Collected data
────────────────

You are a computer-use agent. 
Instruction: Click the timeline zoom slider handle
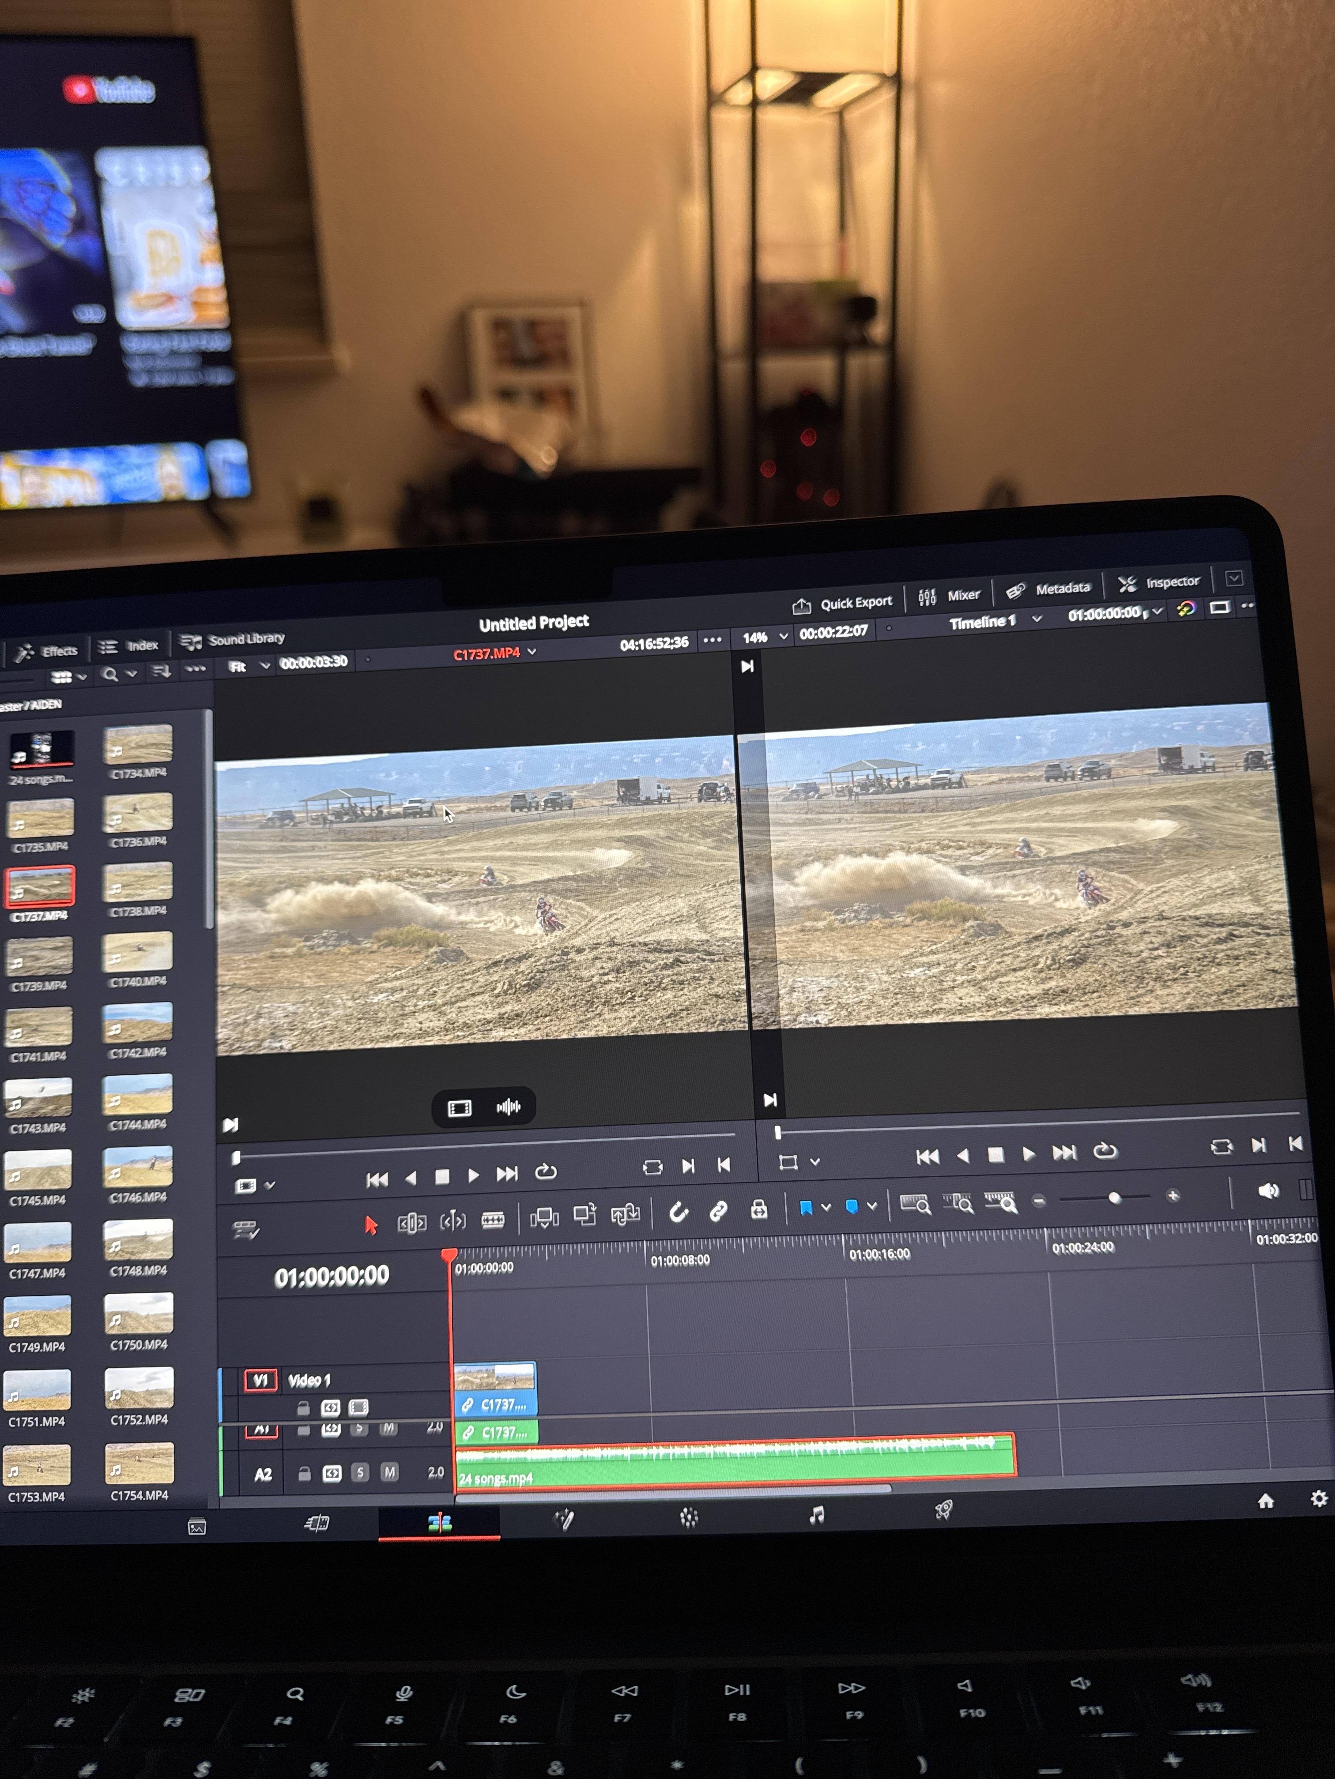[x=1115, y=1198]
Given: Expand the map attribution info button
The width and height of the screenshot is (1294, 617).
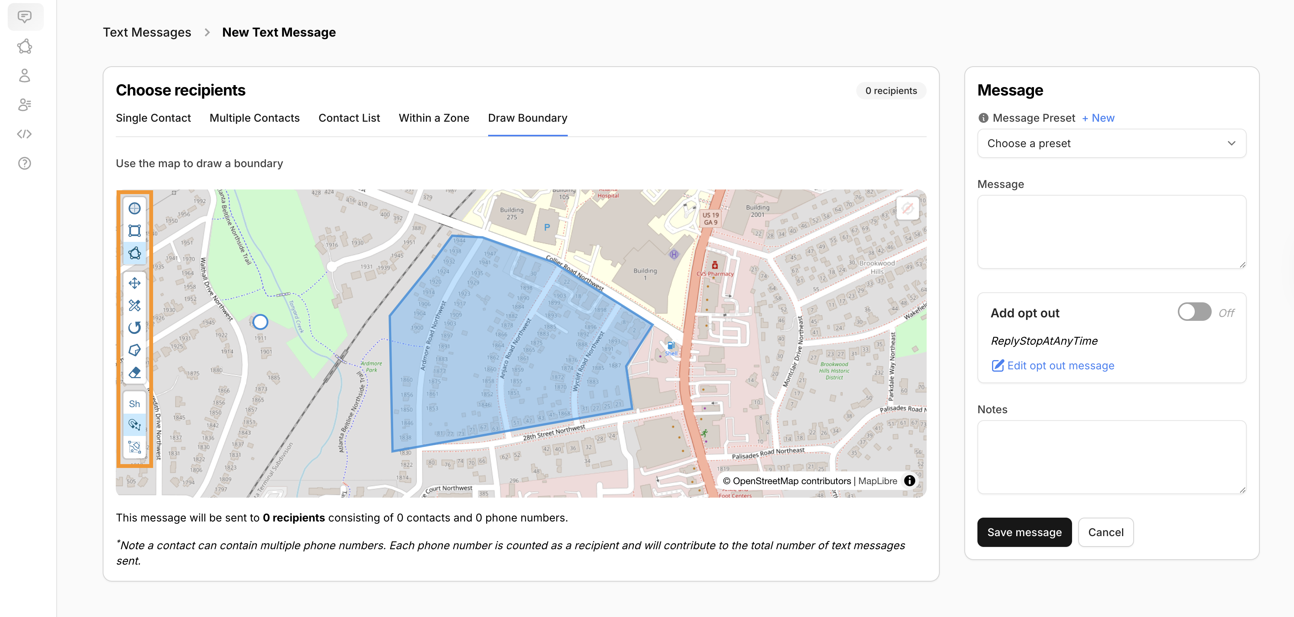Looking at the screenshot, I should pos(909,481).
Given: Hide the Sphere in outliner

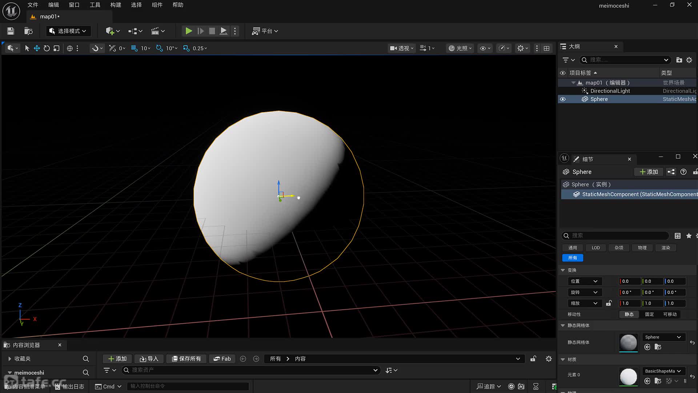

────────────────

From the line containing "Given: Expand the map attribution info button" down to the last line of the data, print every line exactly and nothing else. Pictures stay out of the copy.

Given: Expand the map attribution info button
The width and height of the screenshot is (1294, 617).
Looking at the screenshot, I should pos(909,481).
Given: Hide the Sphere in outliner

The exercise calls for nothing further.